## Instructions for the task
Omitting the pictures, restate all of the entries below exactly.

## Exercise materials

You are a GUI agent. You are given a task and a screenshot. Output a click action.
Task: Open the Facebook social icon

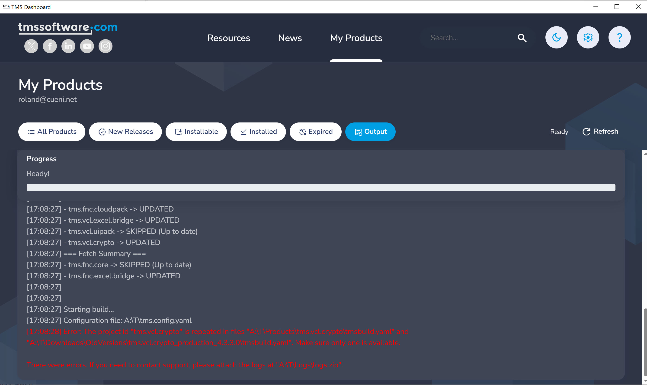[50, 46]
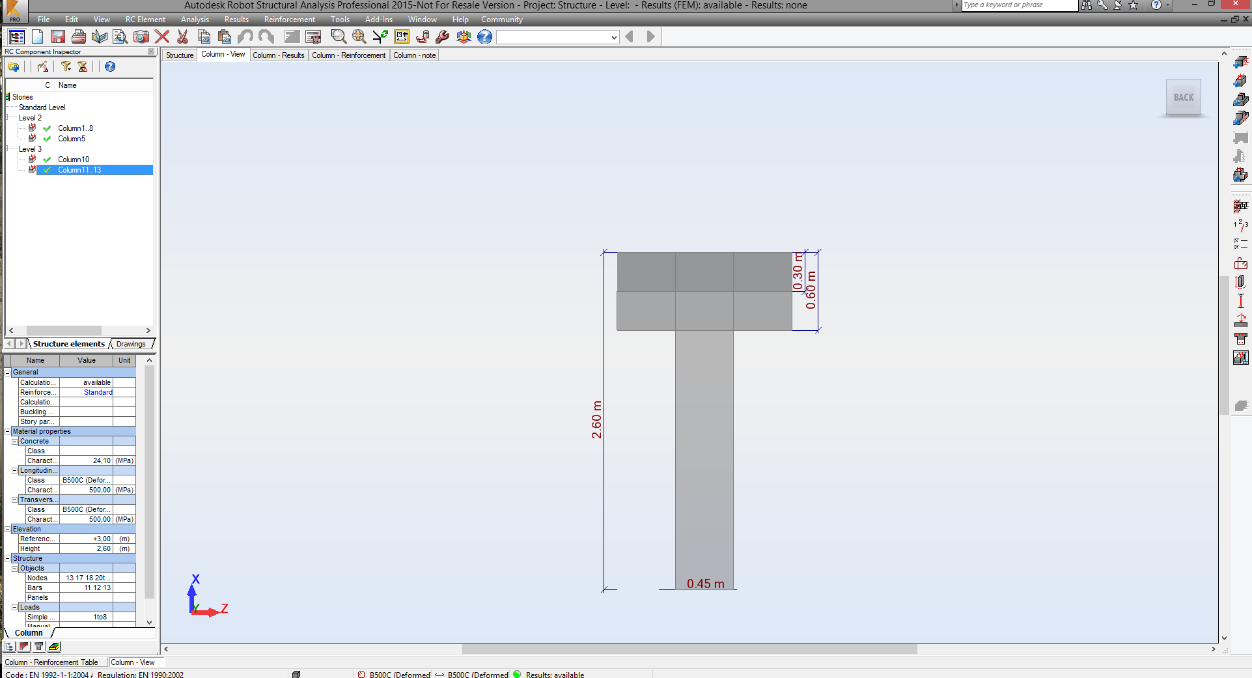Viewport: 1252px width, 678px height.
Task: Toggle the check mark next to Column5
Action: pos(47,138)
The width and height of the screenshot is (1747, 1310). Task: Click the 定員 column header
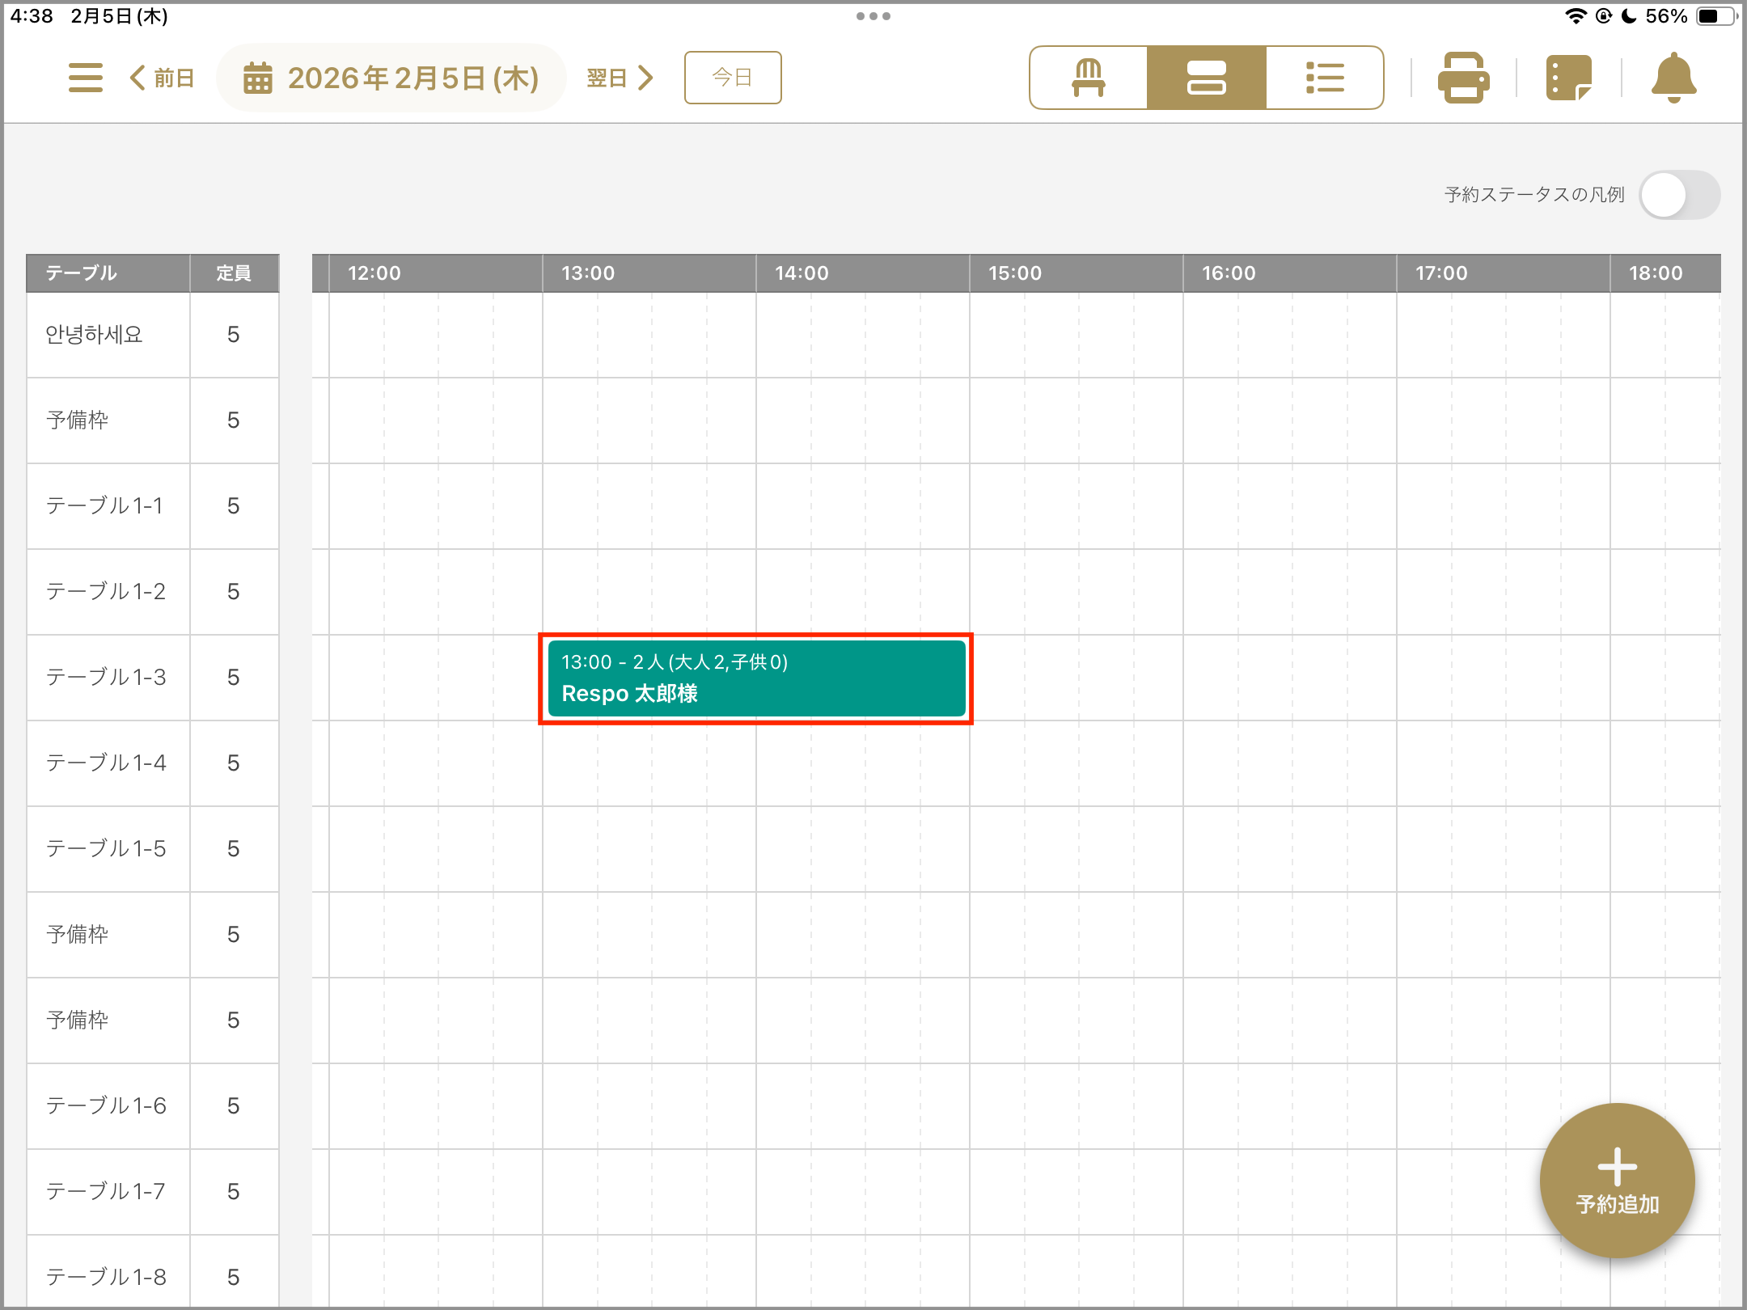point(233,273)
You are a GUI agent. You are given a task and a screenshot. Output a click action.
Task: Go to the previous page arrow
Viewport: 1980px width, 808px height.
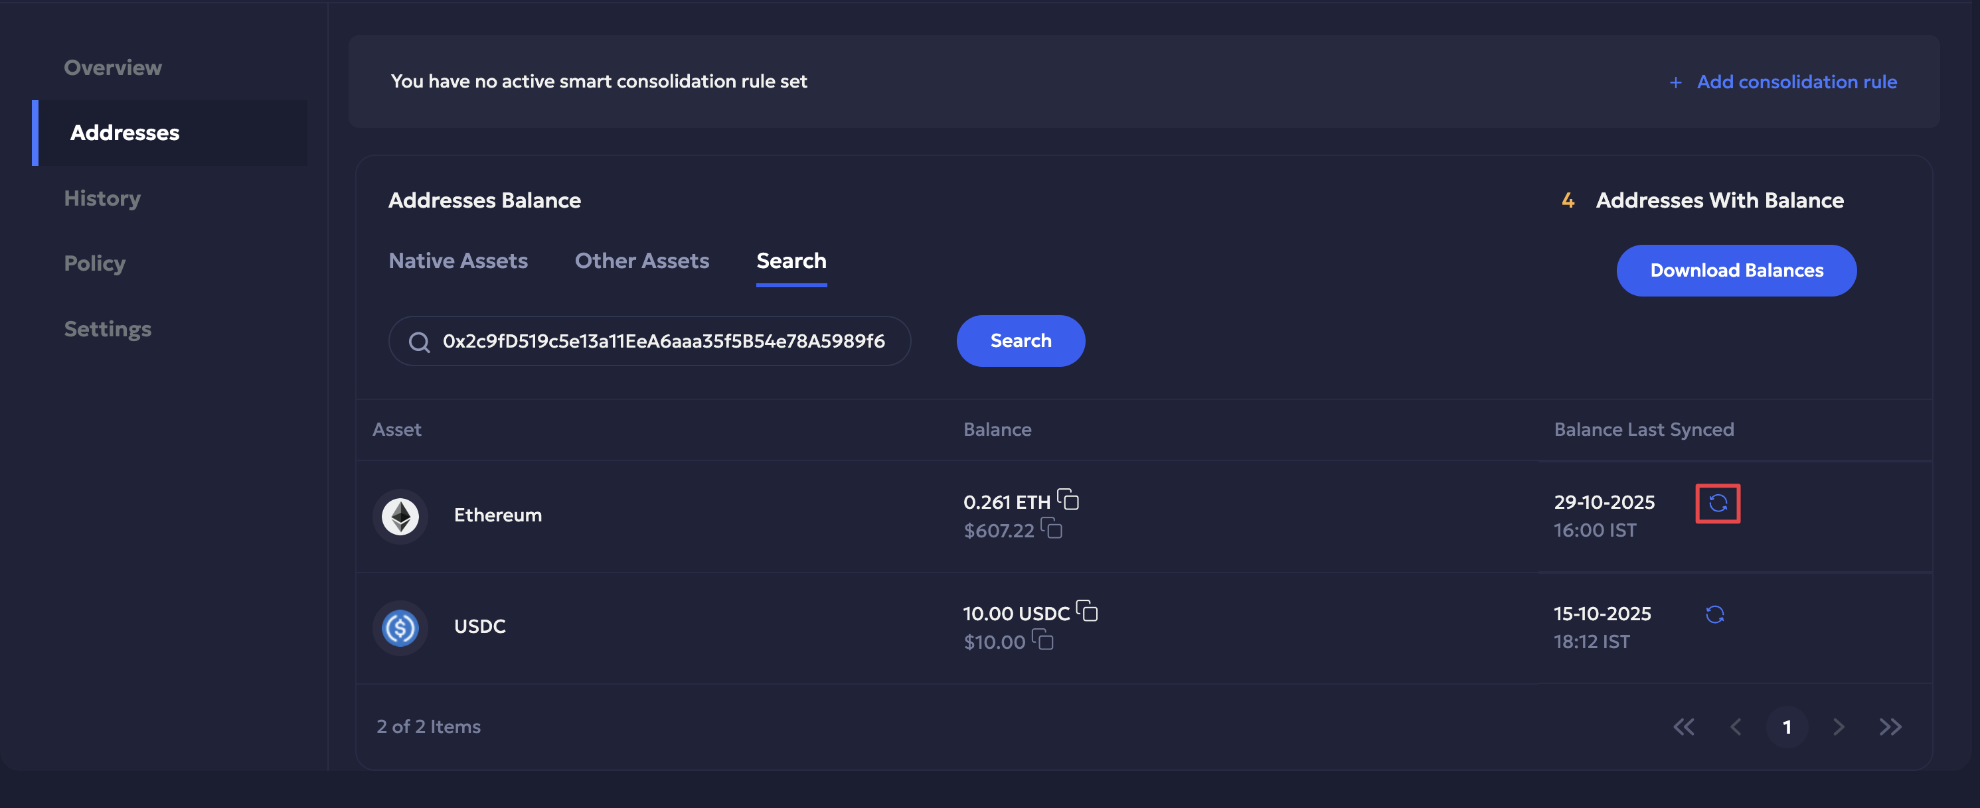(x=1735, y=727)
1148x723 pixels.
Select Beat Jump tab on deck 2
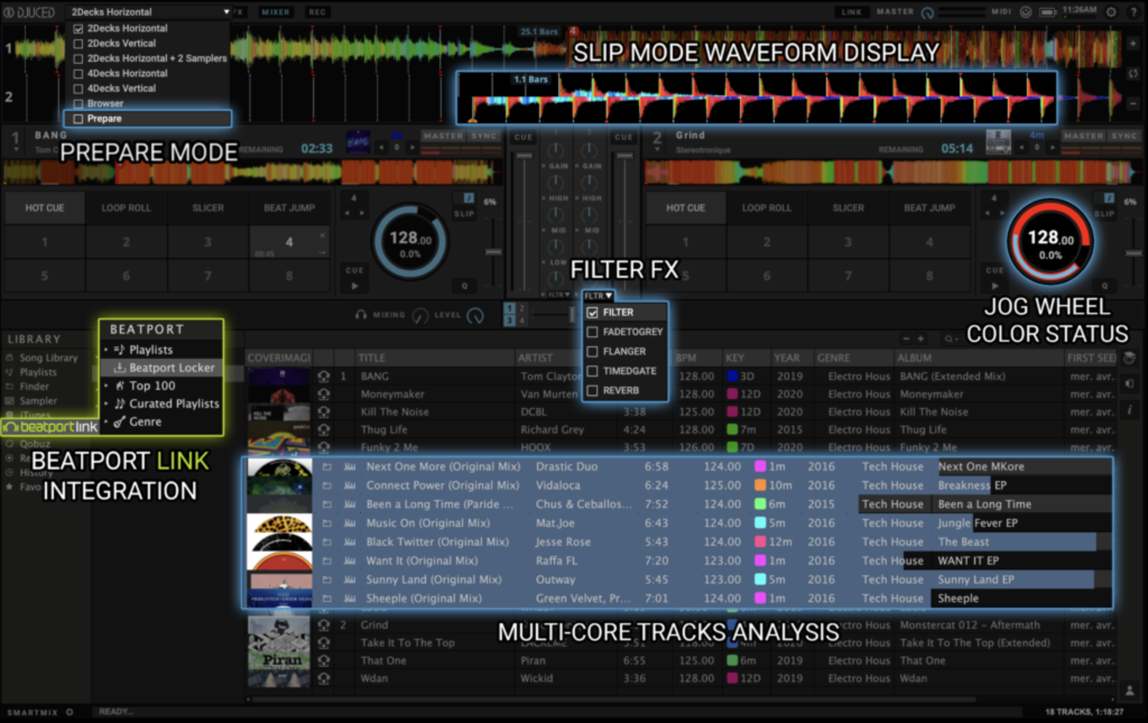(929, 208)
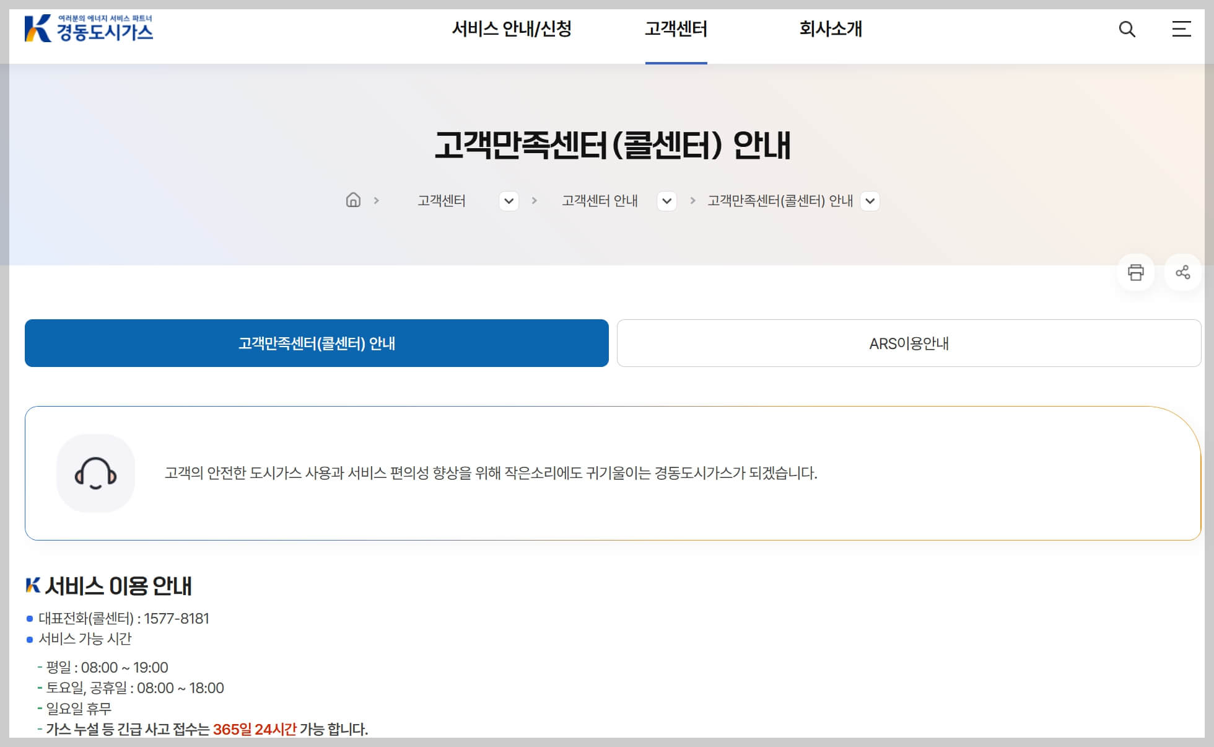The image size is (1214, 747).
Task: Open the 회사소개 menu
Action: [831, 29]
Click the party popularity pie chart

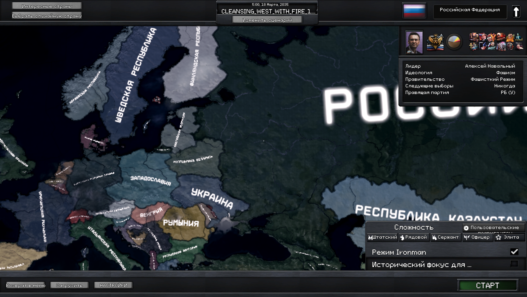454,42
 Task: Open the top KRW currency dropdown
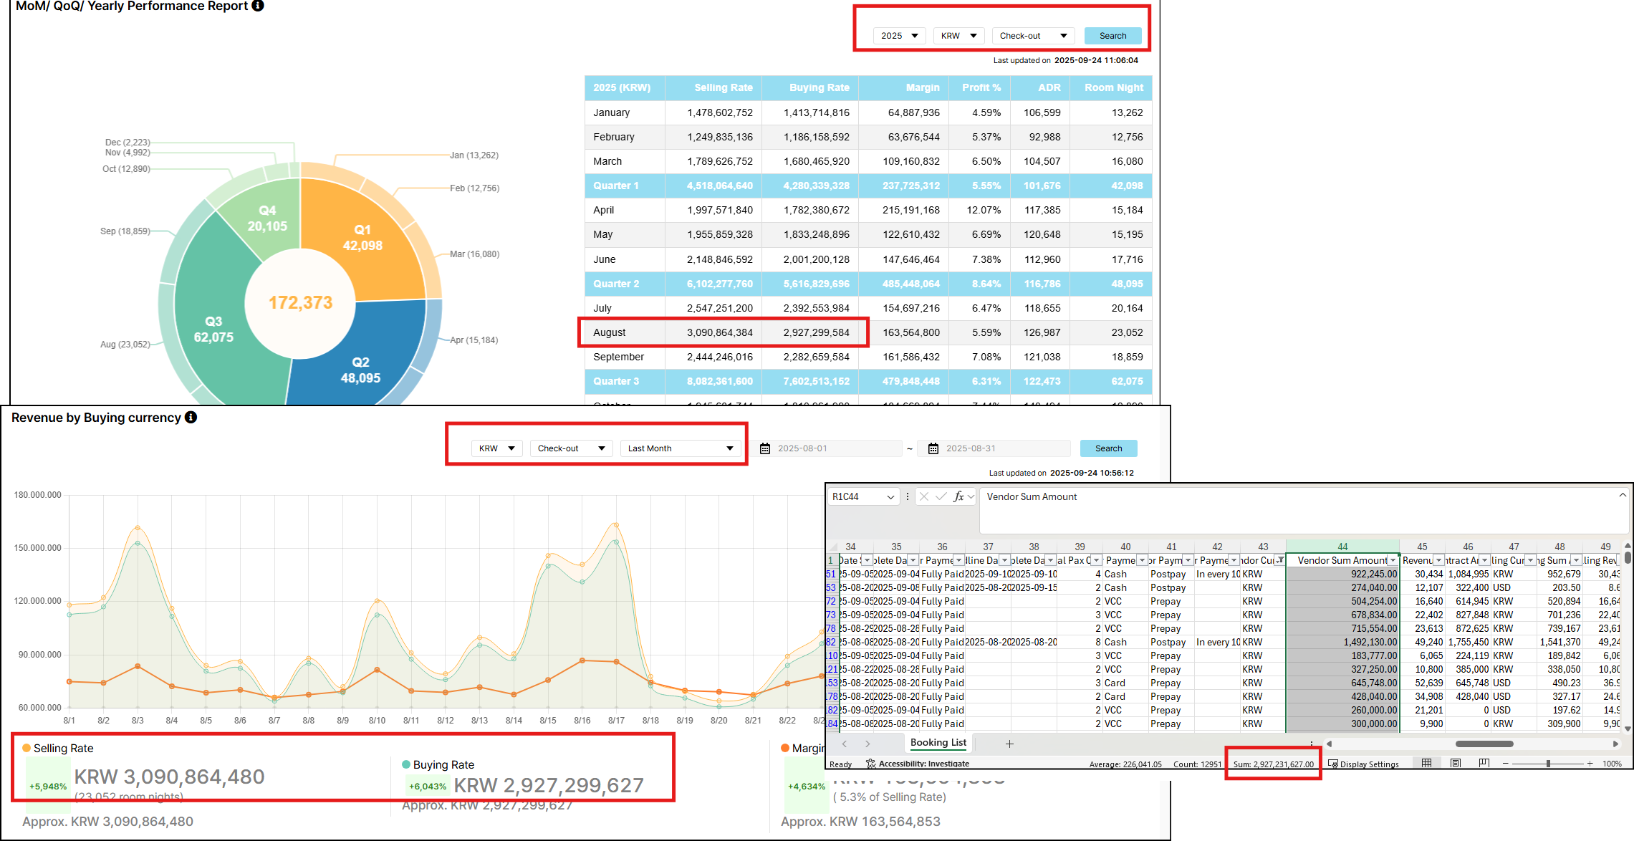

## Task result
You are a GUI agent. You are given a task and a screenshot. Output a click action.
Task: Open the Facebook social icon

[50, 46]
Viewport: 1252px width, 678px height.
Task: Toggle the check mark next to Column5
Action: pos(47,138)
The width and height of the screenshot is (1747, 1310). Task: Click the 定員 column header
point(233,273)
You are a GUI agent. You are given a task and a screenshot. Output a click action.
Task: Go to the previous page arrow
Viewport: 1980px width, 808px height.
(x=1735, y=727)
1148x723 pixels.
Select Beat Jump tab on deck 2
(929, 208)
The image size is (1214, 747).
Task: Open the 회사소개 menu
Action: [831, 29]
Click the party popularity pie chart

454,42
 Task: Open the top KRW currency dropdown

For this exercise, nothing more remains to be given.